■ **Input**
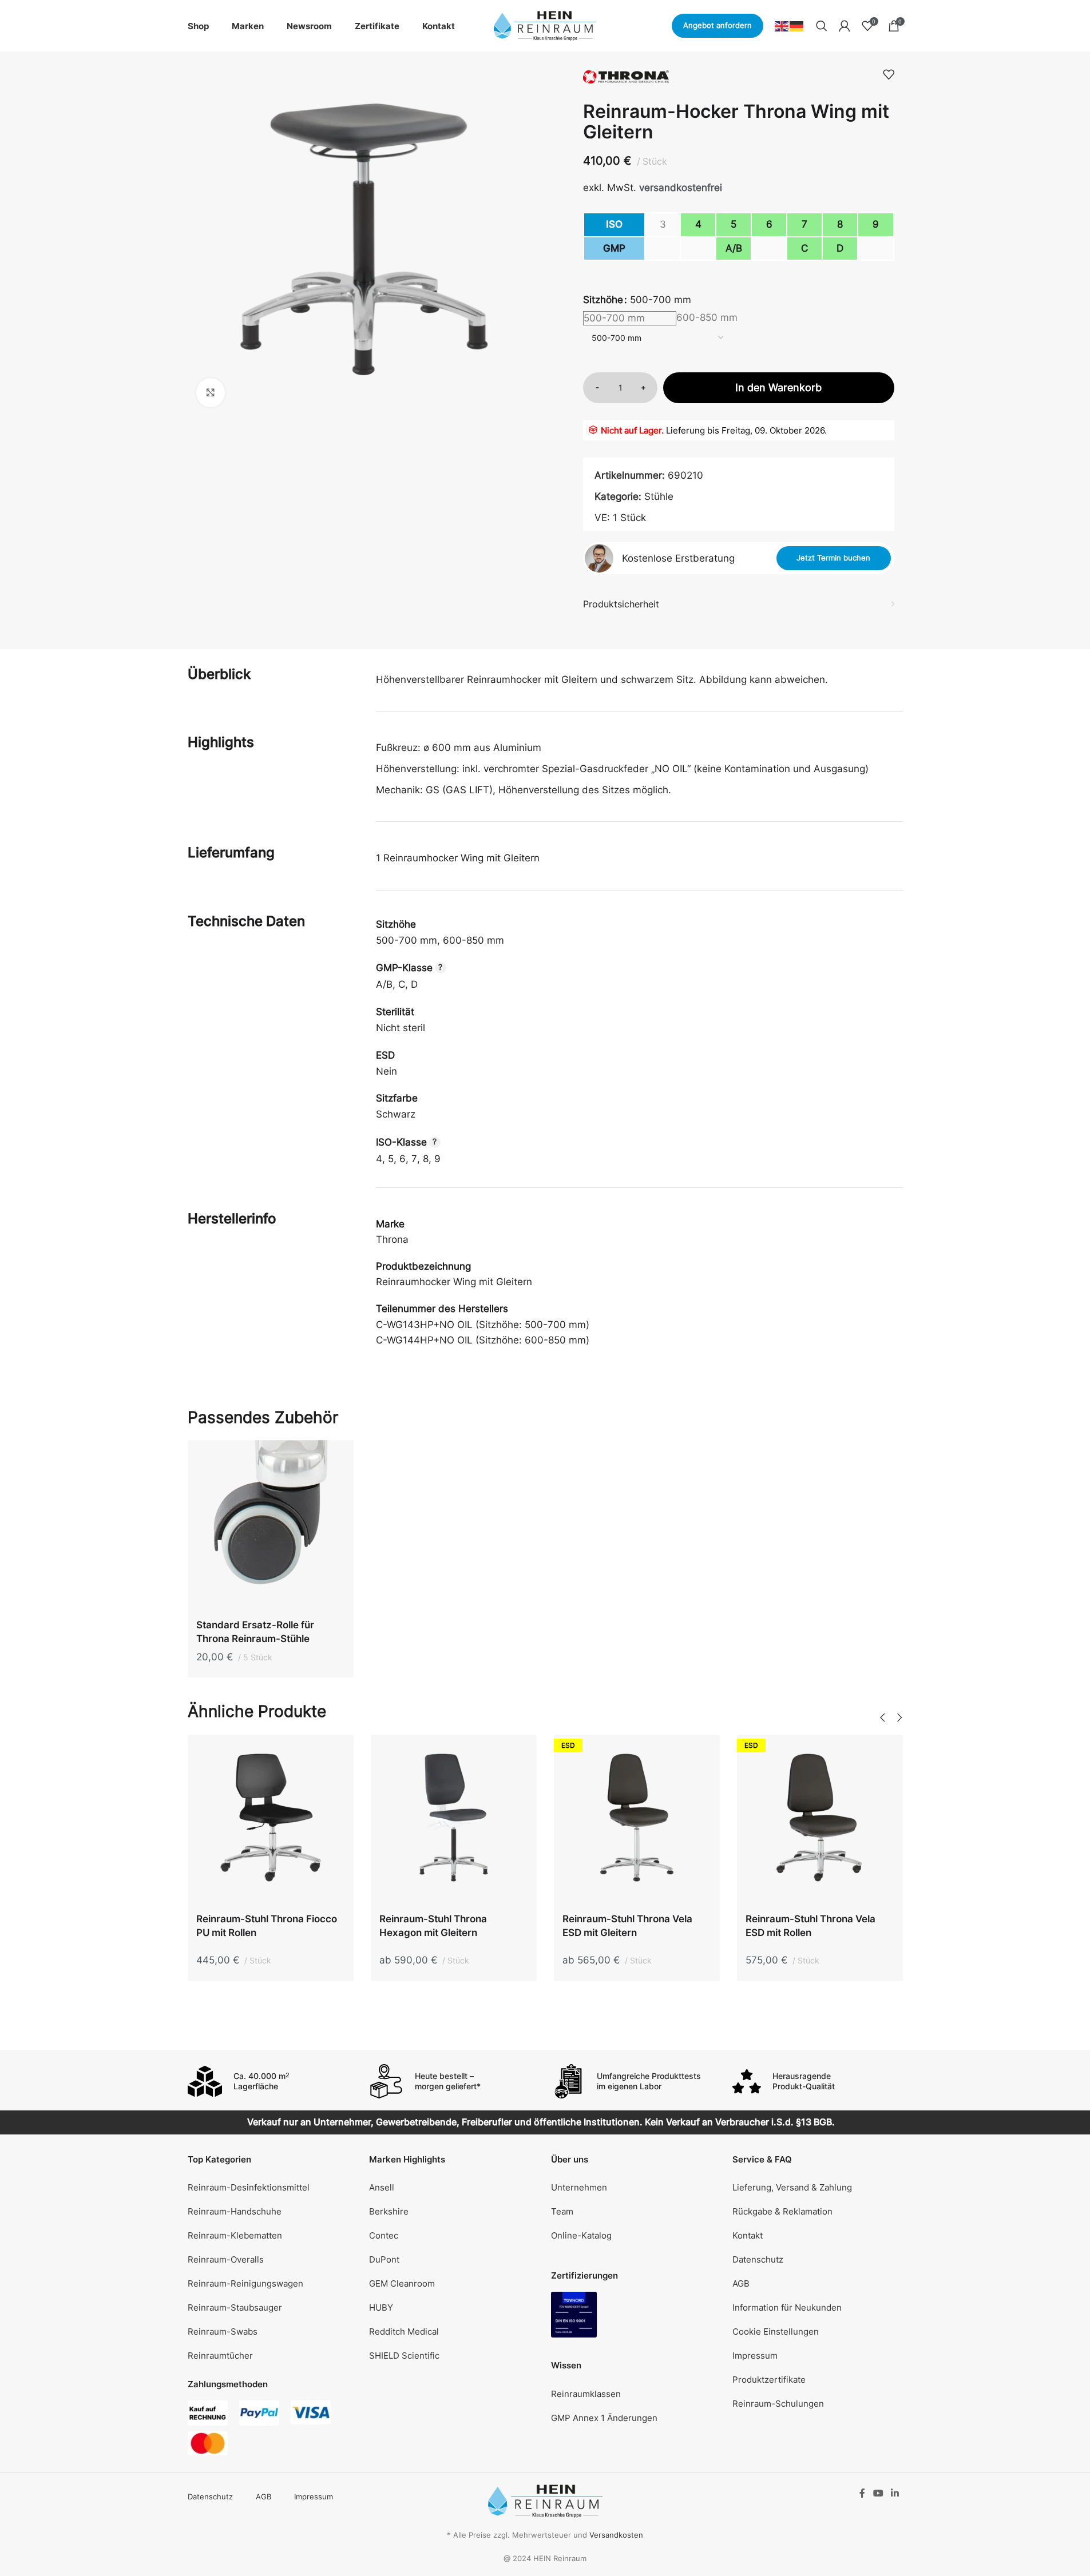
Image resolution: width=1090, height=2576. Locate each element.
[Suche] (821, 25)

==

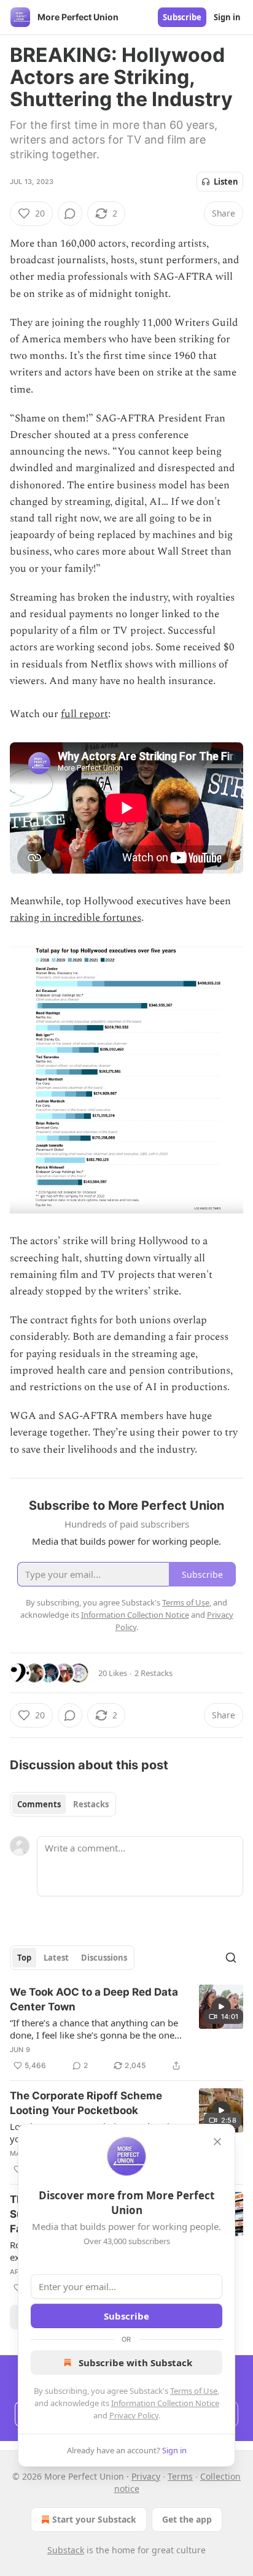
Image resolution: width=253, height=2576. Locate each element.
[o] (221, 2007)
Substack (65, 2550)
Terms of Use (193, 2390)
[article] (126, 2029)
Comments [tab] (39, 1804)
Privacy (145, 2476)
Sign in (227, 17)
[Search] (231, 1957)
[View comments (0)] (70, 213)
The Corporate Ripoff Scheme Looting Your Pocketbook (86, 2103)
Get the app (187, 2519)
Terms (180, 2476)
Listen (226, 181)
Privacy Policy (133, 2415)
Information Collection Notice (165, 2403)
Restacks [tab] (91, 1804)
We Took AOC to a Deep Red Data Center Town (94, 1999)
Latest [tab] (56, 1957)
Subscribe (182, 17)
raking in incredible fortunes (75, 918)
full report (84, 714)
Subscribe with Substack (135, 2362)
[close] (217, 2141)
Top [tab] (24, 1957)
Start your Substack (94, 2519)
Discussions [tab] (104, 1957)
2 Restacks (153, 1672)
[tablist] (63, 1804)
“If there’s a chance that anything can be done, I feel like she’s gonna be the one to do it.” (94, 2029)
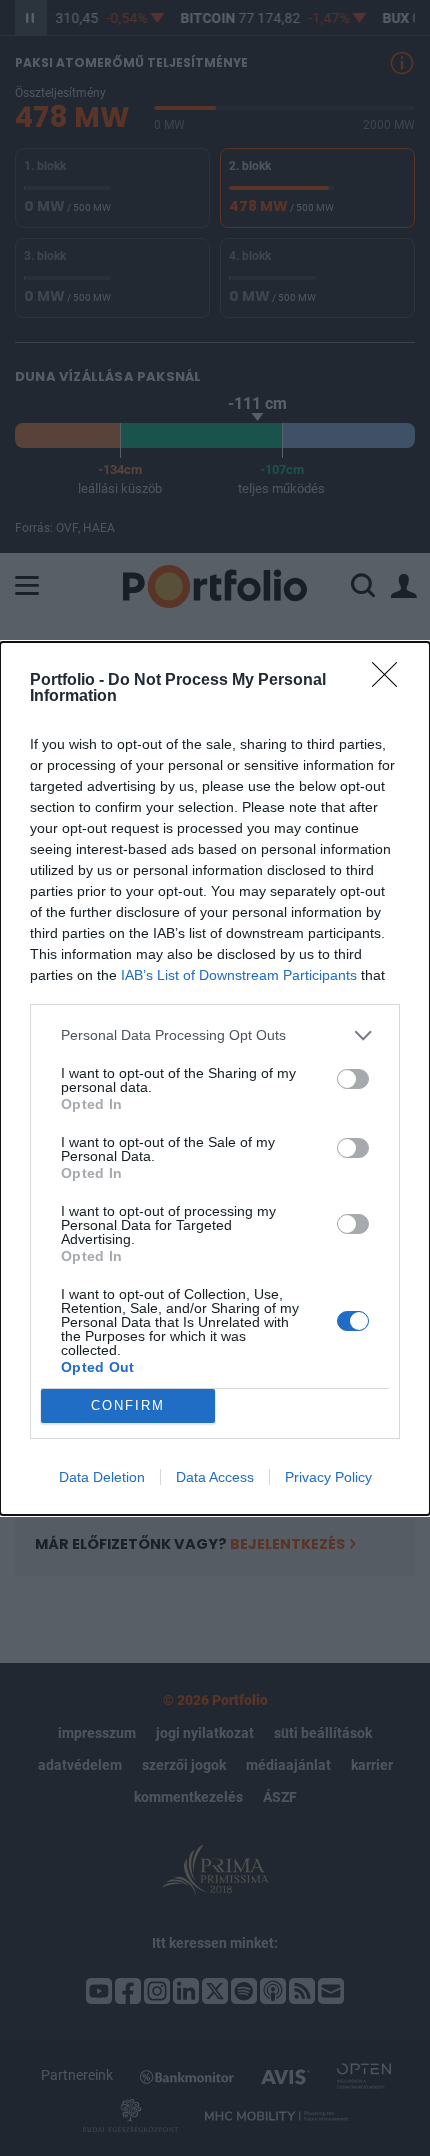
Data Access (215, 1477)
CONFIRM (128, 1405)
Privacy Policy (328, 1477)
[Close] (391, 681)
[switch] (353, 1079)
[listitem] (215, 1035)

---

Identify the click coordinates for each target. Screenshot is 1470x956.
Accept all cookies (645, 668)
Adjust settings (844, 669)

■ **Problem to solve**
Precisely the lines between those holding "Image resolution: width=1090, height=2576." and "[Suche] (821, 25)", inclusive, are to be reproduced from the listing above, with nothing added.

■ **Exercise answer**
Image resolution: width=1090, height=2576. Locate each element.
[Suche] (821, 25)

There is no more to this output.